@u1f992/stripteaser
v0.2.2
Published
Executes JavaScript and strips out all script tags in HTML.
Downloads
70
Readme
Stripteaser
Executes JavaScript and strips out all script tags in HTML.
$ npm install --global @u1f992/stripteaser
$ stripteaser test.html
Why and when do we need this?
This CLI tool is designed for preprocessing HTML documents containing JavaScript, specifically for use in CSS typesetting. Although several CSS typesetting engines claim to support JavaScript, the support is often less comprehensive and practical compared to its primary use in web development.
The simplest and most effective solution, compatible with all CSS typesetting engines, is to use a headless browser to prerender any DOM changes made by JavaScript, and then remove scripts. This is one of the acceptable approaches since even "dynamic" documents that include JavaScript are, at some point, represented as a static DOM tree in the context of CSS typesetting. This tool leverages Playwright to perform this task using Chromium, following the Vivliostyle toolchain.
Issues include improper emulation of DOMContentLoaded
or defer
, styling problems for elements added via scripts, and query selector breakdowns due to document structure changes during typesetting. To clarify, this reflects the inherent challenges in CSS typesetting rather than any shortcomings in existing engines.
If we were to adopt a custom layout engine, we would need to implement complex algorithms to handle reflows and repaints triggered by JavaScript, similar to how browsers function. Considering the immense resources invested in browsers like Chromium, it becomes clear that supporting JavaScript would require an impractical amount of effort.

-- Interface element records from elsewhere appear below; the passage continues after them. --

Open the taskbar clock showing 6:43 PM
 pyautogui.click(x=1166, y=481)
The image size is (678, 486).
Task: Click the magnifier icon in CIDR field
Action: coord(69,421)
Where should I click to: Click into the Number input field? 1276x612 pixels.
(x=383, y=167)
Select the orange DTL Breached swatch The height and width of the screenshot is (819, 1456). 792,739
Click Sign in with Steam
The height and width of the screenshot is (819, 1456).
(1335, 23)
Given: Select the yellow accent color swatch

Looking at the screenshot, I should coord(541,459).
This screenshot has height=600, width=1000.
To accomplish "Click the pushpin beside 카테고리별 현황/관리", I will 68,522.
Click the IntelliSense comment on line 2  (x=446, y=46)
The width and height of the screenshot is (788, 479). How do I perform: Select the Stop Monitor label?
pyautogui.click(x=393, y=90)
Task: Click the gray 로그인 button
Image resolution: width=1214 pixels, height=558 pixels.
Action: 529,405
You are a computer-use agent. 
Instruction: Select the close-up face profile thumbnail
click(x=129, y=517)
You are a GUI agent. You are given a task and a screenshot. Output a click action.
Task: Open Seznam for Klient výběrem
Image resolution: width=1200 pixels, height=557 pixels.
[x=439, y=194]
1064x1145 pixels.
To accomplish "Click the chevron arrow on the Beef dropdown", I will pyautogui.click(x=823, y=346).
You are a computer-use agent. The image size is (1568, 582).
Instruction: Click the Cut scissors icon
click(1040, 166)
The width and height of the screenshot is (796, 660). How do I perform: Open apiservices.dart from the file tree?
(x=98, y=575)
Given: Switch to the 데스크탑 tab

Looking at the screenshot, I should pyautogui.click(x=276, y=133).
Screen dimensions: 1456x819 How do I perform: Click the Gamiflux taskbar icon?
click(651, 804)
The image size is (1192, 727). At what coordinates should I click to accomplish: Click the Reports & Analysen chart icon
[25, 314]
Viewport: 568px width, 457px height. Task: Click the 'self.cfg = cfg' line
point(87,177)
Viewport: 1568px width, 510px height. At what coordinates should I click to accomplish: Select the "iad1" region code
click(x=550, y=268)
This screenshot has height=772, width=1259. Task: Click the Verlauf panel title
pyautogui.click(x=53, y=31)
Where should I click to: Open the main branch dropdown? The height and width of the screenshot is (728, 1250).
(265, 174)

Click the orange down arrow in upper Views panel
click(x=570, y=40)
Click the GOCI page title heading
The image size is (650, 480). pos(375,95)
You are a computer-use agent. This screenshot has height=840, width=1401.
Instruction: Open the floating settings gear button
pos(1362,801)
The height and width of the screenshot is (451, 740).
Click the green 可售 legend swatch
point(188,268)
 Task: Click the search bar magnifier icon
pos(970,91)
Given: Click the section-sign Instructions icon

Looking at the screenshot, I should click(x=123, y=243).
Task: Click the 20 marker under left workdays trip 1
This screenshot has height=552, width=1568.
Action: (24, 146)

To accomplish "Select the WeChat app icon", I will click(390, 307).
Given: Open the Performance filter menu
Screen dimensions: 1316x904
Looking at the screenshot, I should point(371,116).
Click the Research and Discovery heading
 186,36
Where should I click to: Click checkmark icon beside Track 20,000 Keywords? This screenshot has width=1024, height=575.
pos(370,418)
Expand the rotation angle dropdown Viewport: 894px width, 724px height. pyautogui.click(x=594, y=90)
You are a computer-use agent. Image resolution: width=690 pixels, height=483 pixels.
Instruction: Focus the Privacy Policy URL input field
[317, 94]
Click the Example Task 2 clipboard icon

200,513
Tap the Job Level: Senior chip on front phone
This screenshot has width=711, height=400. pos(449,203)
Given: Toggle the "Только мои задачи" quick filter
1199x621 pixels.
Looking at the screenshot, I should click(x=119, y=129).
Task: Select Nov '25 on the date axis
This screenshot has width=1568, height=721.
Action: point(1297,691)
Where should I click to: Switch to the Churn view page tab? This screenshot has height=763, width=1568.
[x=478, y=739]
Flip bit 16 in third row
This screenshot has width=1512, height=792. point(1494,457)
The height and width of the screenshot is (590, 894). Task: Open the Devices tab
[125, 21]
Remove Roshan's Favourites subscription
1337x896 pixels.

Furthermore, even when using an existing browser for rendering, the problem is not simple. In this case, it's likely that the typesetting engine would need to manage both an "intrinsic object model" and a "display object model." In typical web development, we assume that the intrinsic model is loaded into the browser's context. However, when it comes to a CSS typesetting engine using a browser for rendering, what actually exists is the display model, and it's clear that simply running scripts in the browser won't work effectively.